The dbo user account is frequently confused with the db_owner fixed database role. The scope of db_owner is a database; the scope of sysadmin is the whole server. Membership in the db_owner role does not confer dbo user privileges.
Tim,
As mentioned in the below link, "Remember, the user name and schema name must be the same if this user is going to own data." -- Point #14
Adding database-authenticated logins to a SQL Server database:
http://resources.arcgis.com/en/help/main/10.2/index.html#//002q0000002m000000
Instead of trying to match the username with the Default Schema assigned by Microsoft SQL Server (which is dbo)....you simply need to match the 'Default Schema' with the username ( if username is X--> the default schema should be X as well)
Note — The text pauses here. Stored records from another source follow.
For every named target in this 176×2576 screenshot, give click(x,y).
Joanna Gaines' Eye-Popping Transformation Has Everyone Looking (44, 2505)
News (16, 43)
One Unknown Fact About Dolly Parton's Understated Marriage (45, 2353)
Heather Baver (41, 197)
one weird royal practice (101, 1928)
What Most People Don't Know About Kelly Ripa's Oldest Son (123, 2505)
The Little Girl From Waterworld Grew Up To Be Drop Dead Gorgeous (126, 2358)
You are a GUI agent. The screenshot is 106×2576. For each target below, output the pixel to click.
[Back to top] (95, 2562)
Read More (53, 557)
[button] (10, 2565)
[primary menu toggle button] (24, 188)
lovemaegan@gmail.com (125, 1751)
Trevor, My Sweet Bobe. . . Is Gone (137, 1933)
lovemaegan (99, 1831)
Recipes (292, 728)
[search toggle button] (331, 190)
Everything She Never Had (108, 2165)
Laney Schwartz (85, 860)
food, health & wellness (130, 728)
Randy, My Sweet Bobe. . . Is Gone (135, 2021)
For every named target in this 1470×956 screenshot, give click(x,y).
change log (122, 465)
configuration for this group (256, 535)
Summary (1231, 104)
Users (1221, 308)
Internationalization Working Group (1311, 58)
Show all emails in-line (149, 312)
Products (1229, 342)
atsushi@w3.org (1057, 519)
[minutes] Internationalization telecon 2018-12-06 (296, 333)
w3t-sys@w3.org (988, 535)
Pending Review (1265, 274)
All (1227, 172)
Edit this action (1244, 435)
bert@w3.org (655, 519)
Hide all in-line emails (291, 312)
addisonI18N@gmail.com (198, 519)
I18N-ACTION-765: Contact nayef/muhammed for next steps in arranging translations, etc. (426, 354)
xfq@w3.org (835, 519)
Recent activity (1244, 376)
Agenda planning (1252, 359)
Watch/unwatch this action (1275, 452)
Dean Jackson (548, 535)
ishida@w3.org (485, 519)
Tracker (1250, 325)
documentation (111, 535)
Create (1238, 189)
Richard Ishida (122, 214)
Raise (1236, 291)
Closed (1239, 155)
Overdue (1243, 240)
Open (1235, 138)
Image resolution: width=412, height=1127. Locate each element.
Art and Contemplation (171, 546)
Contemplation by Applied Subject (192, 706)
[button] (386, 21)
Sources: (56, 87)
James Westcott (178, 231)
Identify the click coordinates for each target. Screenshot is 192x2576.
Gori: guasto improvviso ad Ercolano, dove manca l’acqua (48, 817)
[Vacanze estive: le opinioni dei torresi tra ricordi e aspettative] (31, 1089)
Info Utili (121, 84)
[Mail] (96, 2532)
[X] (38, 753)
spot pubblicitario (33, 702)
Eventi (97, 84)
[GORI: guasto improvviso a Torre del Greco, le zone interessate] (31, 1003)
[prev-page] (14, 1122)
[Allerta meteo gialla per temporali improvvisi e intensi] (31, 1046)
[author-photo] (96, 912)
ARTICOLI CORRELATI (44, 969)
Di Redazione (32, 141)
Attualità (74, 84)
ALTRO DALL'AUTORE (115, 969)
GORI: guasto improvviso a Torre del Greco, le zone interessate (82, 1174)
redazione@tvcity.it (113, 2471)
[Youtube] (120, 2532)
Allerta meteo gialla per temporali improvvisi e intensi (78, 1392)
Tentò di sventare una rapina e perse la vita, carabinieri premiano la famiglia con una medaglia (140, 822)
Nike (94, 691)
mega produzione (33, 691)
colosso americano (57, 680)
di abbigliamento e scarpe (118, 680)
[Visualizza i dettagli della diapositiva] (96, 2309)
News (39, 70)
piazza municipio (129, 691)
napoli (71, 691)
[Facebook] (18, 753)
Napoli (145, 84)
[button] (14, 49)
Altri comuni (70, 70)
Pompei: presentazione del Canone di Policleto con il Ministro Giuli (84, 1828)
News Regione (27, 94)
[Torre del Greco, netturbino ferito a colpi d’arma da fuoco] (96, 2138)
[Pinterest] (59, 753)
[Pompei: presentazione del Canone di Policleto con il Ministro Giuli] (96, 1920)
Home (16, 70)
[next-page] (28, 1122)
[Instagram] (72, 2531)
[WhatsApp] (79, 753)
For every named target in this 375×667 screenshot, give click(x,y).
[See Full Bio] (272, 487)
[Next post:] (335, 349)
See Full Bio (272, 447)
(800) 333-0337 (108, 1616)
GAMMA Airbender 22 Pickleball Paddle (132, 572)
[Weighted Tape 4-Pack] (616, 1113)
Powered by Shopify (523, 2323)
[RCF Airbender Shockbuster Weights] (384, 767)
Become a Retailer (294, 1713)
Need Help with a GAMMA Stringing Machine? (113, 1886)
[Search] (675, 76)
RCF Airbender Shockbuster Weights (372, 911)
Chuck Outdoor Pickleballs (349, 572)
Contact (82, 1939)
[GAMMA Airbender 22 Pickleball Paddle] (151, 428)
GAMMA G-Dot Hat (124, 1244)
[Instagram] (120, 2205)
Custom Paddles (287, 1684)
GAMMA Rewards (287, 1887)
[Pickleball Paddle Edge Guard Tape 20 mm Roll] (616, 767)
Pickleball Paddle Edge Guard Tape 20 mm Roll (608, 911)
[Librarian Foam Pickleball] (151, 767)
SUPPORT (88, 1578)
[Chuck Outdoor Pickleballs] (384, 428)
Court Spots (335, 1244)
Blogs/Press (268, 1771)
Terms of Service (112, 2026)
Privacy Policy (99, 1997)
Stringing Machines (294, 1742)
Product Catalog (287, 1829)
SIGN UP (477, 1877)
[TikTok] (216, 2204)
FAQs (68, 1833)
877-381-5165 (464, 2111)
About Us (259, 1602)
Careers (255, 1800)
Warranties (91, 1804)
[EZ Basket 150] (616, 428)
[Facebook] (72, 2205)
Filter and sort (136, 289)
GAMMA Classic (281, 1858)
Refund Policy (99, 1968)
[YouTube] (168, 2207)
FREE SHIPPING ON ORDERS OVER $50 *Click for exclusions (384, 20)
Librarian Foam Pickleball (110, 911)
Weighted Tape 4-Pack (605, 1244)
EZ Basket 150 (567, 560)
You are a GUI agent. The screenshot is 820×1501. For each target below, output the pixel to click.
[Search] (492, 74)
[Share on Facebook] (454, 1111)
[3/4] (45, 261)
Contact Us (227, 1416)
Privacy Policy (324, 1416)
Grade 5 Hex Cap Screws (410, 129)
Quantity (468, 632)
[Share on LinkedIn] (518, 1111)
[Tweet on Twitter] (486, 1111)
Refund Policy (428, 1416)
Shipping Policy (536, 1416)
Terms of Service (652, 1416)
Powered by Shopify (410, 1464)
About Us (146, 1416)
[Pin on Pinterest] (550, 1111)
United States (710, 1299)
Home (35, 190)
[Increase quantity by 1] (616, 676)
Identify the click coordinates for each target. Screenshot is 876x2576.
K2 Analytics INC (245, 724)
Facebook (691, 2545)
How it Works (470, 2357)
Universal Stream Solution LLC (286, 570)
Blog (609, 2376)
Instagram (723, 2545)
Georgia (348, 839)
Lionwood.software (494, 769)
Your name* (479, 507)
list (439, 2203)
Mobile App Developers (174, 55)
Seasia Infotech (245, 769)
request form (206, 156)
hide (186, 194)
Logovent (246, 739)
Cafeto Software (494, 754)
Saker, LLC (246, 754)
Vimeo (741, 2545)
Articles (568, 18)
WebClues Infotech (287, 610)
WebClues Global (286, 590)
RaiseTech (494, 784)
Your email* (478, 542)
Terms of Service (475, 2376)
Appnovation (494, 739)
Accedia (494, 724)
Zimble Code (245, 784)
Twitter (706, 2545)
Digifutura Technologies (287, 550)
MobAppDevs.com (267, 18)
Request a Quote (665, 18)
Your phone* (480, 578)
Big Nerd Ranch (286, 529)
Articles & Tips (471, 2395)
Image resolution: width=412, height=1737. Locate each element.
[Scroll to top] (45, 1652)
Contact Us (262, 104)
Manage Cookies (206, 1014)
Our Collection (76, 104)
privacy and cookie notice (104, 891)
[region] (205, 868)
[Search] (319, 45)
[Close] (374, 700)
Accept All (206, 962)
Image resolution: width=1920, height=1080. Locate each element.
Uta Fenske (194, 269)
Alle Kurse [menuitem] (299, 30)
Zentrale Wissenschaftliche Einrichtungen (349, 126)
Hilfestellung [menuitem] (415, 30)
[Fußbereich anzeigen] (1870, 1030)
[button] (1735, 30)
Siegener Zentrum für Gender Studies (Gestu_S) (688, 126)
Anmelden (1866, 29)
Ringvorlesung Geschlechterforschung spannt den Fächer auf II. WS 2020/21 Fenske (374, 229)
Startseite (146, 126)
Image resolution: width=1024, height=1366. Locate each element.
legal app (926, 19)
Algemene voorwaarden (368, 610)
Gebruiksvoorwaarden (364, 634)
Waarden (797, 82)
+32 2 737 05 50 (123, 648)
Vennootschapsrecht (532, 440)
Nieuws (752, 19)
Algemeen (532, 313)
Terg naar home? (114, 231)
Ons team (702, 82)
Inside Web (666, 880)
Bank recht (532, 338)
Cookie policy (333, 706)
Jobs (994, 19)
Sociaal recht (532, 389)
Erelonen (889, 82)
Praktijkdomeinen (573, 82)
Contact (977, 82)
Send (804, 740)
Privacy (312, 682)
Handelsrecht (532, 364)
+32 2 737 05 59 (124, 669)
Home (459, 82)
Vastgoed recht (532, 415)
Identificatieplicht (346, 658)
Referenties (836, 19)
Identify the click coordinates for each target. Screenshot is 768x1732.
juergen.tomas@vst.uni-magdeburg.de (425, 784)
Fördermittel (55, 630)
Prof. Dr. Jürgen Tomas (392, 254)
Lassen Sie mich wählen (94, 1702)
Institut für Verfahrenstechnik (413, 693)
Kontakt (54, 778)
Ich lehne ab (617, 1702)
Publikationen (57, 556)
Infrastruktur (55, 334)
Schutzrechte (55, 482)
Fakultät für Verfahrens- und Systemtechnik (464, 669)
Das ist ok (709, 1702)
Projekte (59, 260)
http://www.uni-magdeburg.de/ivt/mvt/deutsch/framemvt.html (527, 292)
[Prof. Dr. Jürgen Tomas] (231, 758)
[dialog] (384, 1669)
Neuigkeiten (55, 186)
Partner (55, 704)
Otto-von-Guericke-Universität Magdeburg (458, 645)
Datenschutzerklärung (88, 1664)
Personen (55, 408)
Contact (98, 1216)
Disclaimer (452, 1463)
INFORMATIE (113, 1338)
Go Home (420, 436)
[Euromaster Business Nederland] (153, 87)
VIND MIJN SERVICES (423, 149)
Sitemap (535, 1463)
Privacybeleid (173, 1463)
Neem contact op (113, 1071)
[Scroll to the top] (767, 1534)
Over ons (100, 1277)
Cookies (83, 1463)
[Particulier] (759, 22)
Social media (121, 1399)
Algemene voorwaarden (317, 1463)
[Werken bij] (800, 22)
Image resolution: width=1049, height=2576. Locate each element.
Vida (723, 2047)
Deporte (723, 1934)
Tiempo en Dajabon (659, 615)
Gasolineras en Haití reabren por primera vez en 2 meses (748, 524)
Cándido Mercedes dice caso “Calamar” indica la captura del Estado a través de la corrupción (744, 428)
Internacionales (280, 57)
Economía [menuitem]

If a Login has been granted "sysadmin" privilege, it automatically becomes a DBO and its schema is taken as 'dbo'.
NOTE: This is same for both DBO-Schema and SDE-Schema geodatabases.
The dbo, or database owner, is a user account that has implied permissions to perform all activities in the database. Members of the sysadmin fixed server role are automatically mapped to dbo.
The dbo user account is frequently confused with the db_owner fixed database role. The scope of db_owner is a database; the scope of sysadmin is the whole server. Membership in the db_owner role does not confer dbo user privileges.